敦煌遺書就此不斷流失海外,甚至驚動了國家和眾多有識之士。
耐人尋味的是,斯坦因運回歐洲的經書得到了悉心保護,大多完好;而留在敦煌的經書,不是成了高官送禮的又一選擇,便是在“保護”的途中又遭監守自盜,損失慘重。
究竟是落後的國家導致了文物保護的落後,還是這個國家真的需要對文物的保護進一步重視呢?值得深思!
崑崙山玉珠峯雪景
繼續沿河西走廊考察後,他回到和田,攀登崑崙山,卻在途中凍傷了腳趾,被迫切除,休養後返回印度。他帶回的文物展覽後轟動了印度乃至整個英帝國,返回倫敦後,他被封為“印度帝國騎士”爵位,得到了親吻國王手背的殊榮,真正成了一名自己夢寐以求的英國紳士。

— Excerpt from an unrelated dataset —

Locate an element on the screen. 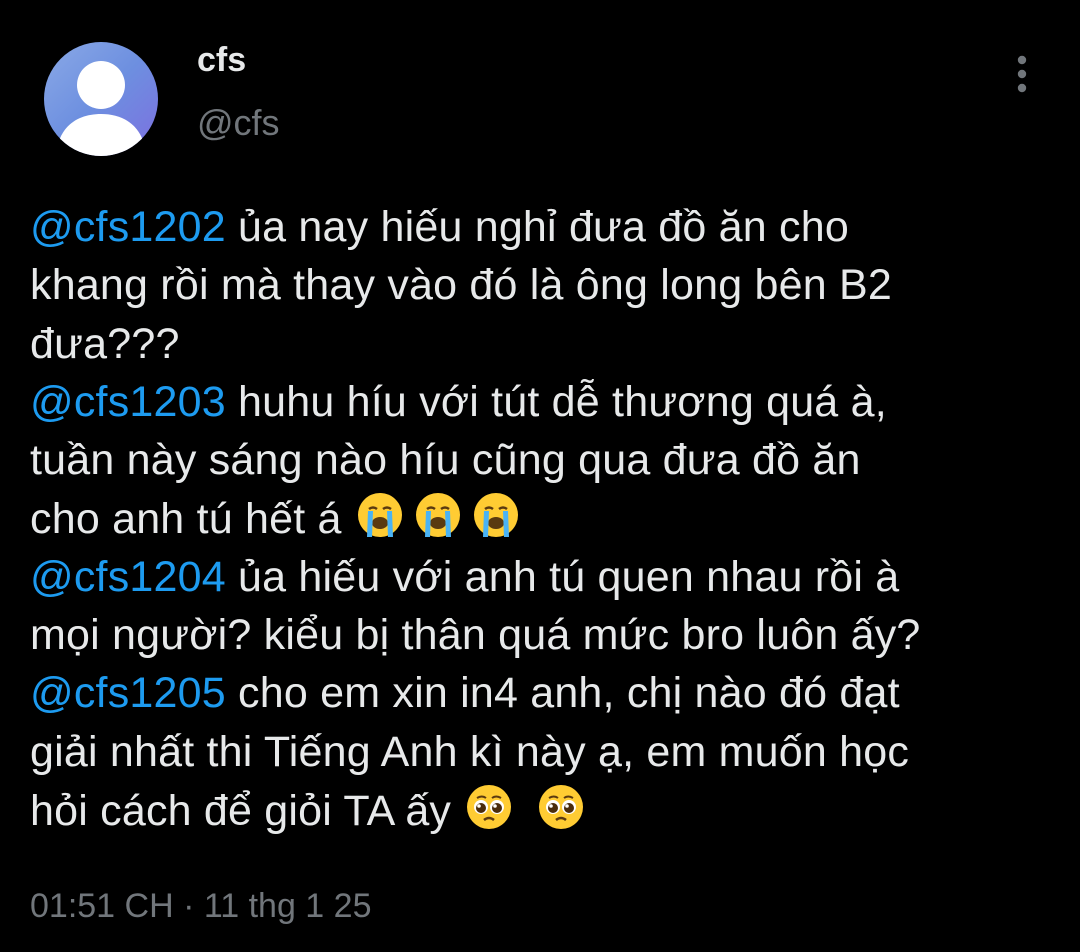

但他也未曾因此衝昏頭腦,很快投入到《沙埋契丹廢墟記》的寫作中去。
第三次探險—又是新疆
樓蘭故城遺址一貌
1911年11月,他返回印度,準備第三次探險,此時的他已經為發掘和成名不顧一切。在1913年9月又一次來到中國。在樓蘭遺址,他繼續上一次未竟的事業,發掘了眾多古墓,也讓自己背上了盜墓賊的罵名,可能對於他來説這並不重要吧!
隨後,儘管民國政府命令收回敦煌古籍,他還是從王道士手中得到了最後四箱敦煌遺書。
後來他又發掘了回鶻國皇家寺院,最後轉向西亞。回到印度後,由於一戰尚未結束,他將全部精力投入了撰寫《西域》一書上。

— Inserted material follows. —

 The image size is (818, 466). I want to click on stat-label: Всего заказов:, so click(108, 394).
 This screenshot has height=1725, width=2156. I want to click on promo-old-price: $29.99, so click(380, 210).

1923年元旦前夕,他被法蘭西學院宣佈為“通訊院士”。
末路
奧利爾-斯坦因與斯文-赫定:野蠻與文明
1930年,他決定第四次考古,途徑日本來到上海。但此時南京乃至全國知識界對政府施壓,要求這名“文物大盜”離開。
斯坦因不以為意,可能內心覺得在中國,這不算事吧!
不料每到一處各地官員從中阻撓,國民政府更是電令新疆驅逐斯坦因出境,沒收所獲文物。他的第四次新疆之行以失敗告終。
之後,斯坦因心灰意冷,投入《在中亞古道上》的寫作。後來僅在西亞進行了幾次考察,再也沒有回到中國。
1943年10月29日,在二戰的戰火中,斯坦因去世。
獨評
一方面,斯坦因在考古探險方面的成就無可爭議,也為考古事業奉獻了一生,終身未娶,沒有兒女,時間幾乎全部用來考察和寫作,為西域研究留下了大量參考資料;另一方面,他也是西域文化的掠奪者,在掠奪性開採過程中,許多文物流失和破壞,使中國考古事業遭到重創。他是近代西方文化研究的一個縮影:既進行最先進、最精細文化研究,引領世界;又對自己眼中“低等”民族文化倍加歧視,橫加破壞。或許他是被那個時代裹挾向前者,幾乎所有西方探險家的經歷和他大同小異;但從他的一生功過中,我們也許最終可以去粗取精,淘洗出真正的考古精神。